▶ **ABOUT THIS TASK**
Please copy the records exactly as they appear, with all pictures left out.
───
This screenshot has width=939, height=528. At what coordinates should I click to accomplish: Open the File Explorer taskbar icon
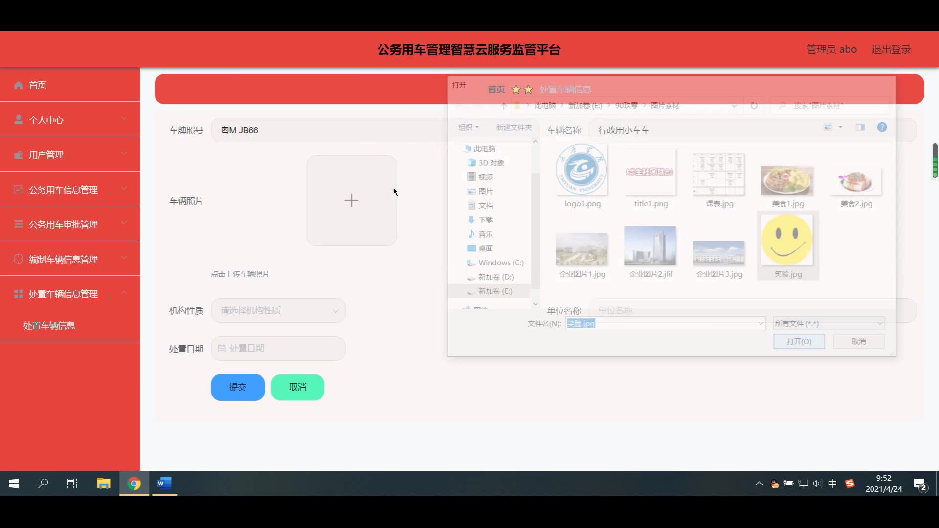coord(104,484)
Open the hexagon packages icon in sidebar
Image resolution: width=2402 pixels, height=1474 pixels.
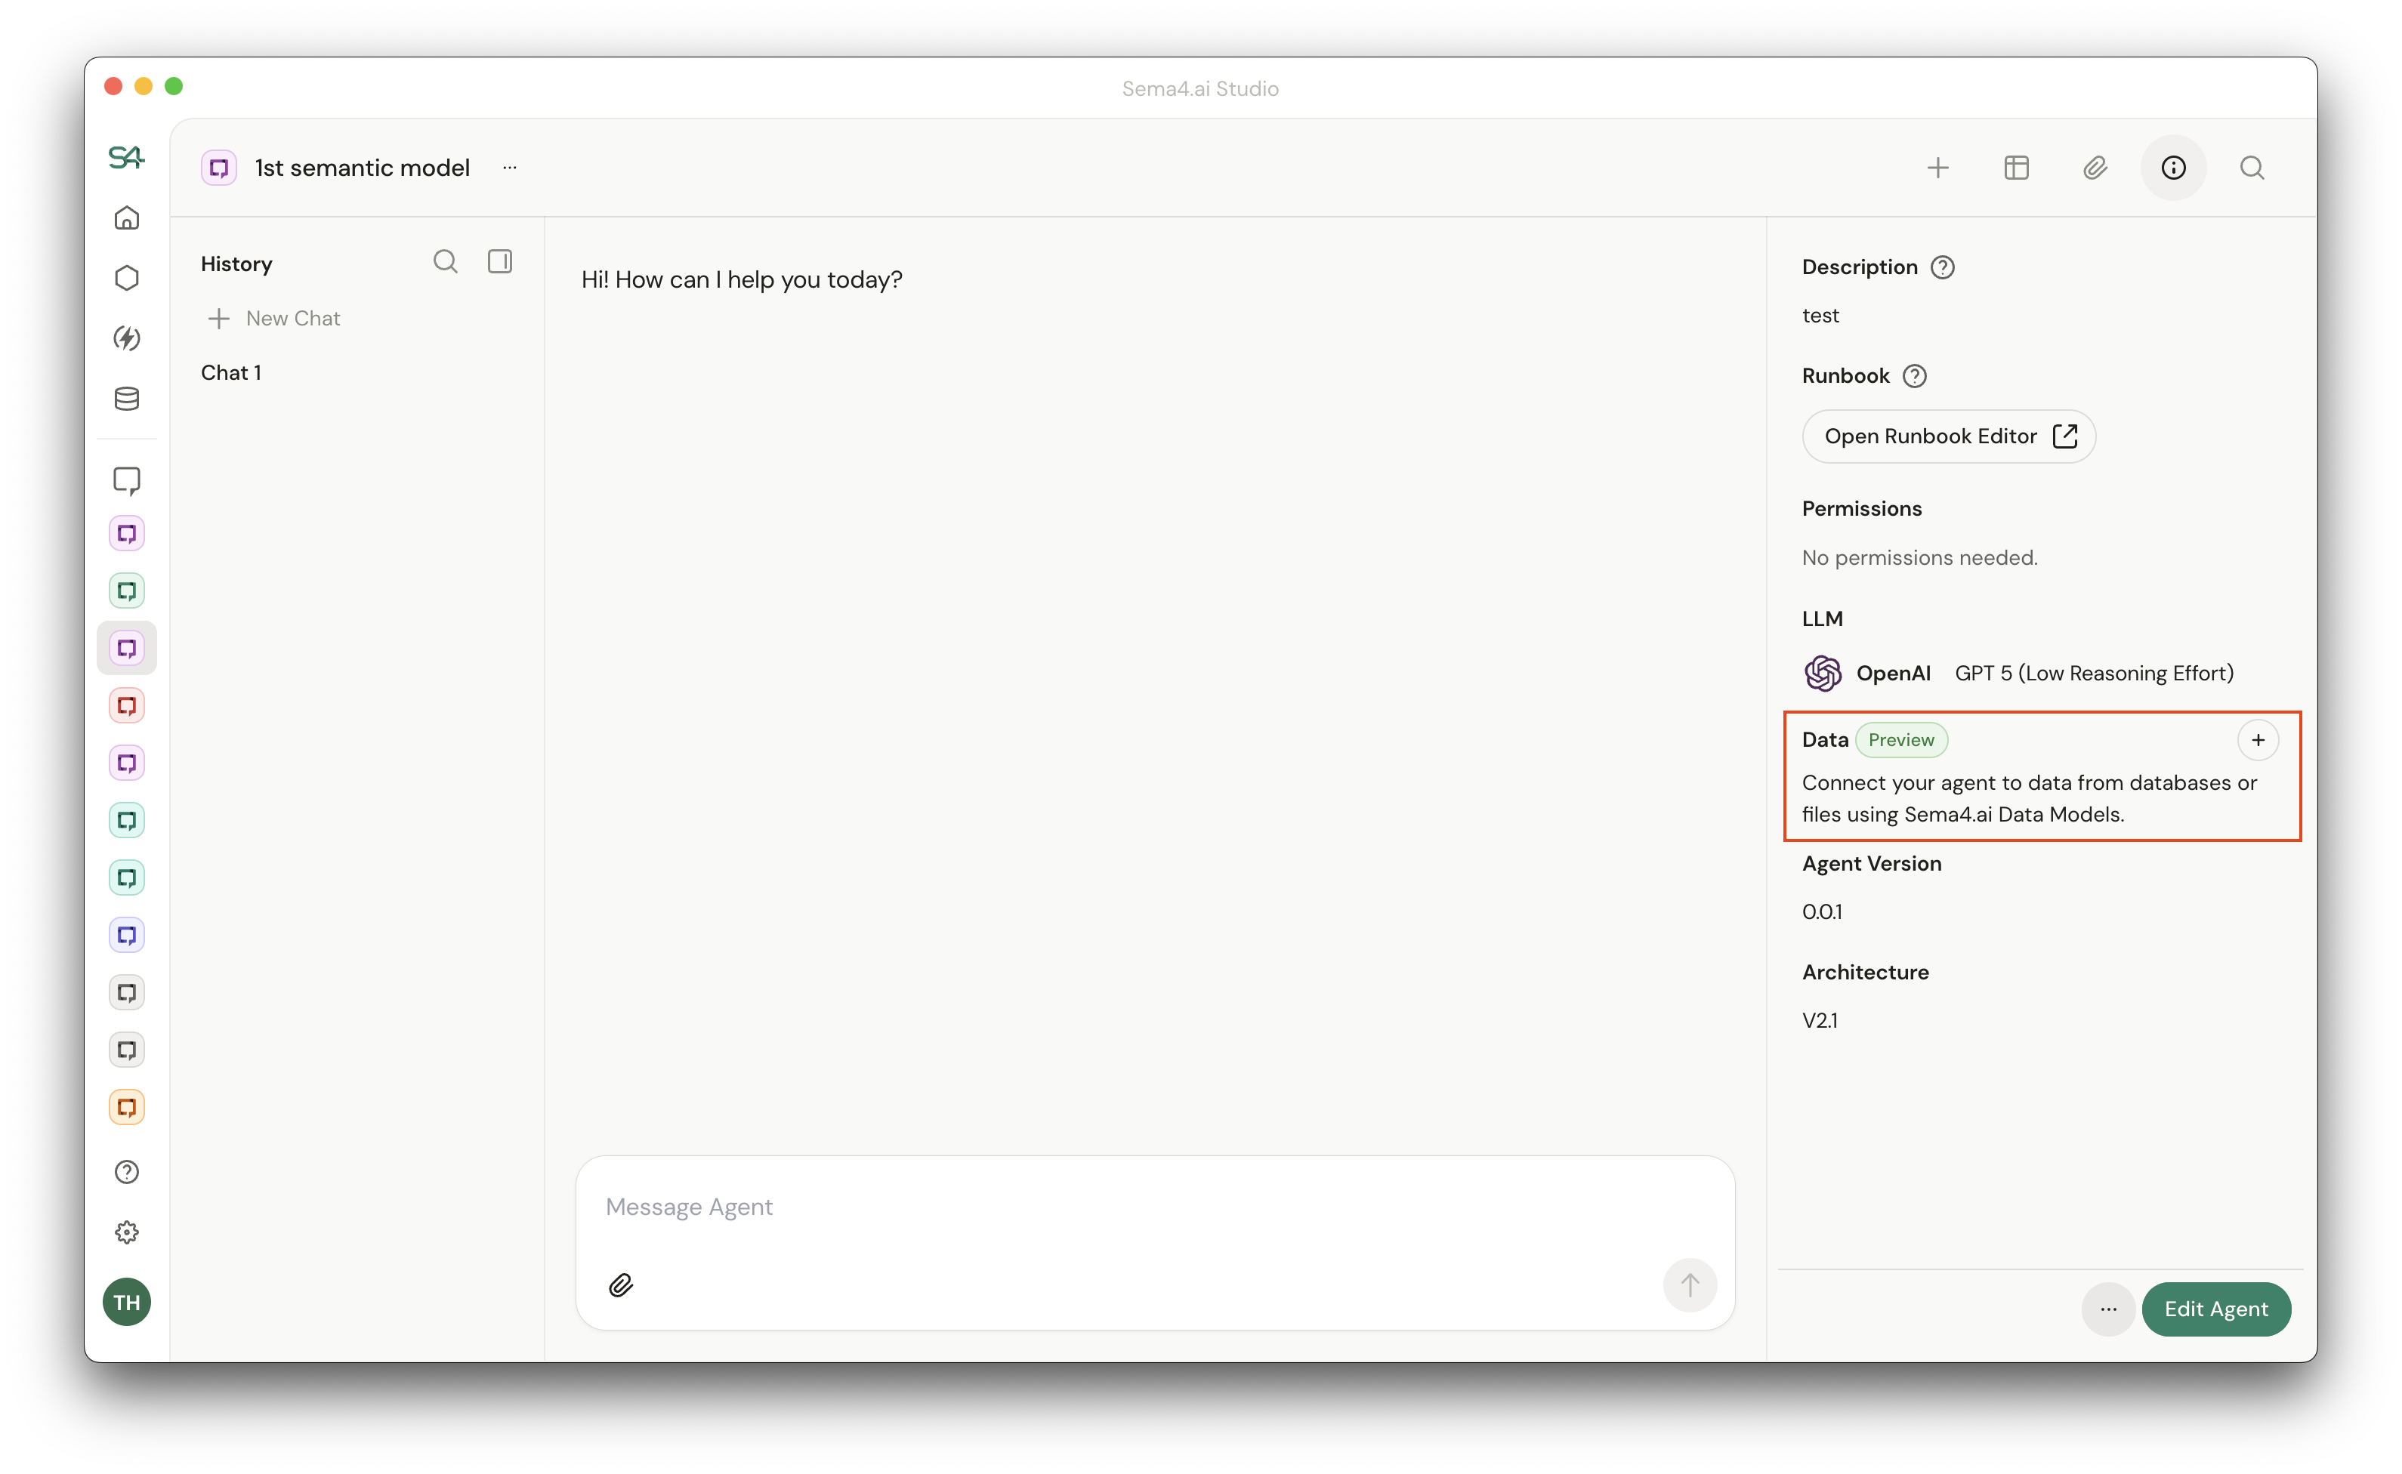click(x=127, y=278)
───
▶ **RESULT FOR THIS EXERCISE**
This screenshot has width=939, height=528. At what coordinates should I click to accomplish: Open the File Explorer taskbar icon
coord(104,484)
Open the hexagon packages icon in sidebar
Image resolution: width=2402 pixels, height=1474 pixels.
click(x=127, y=278)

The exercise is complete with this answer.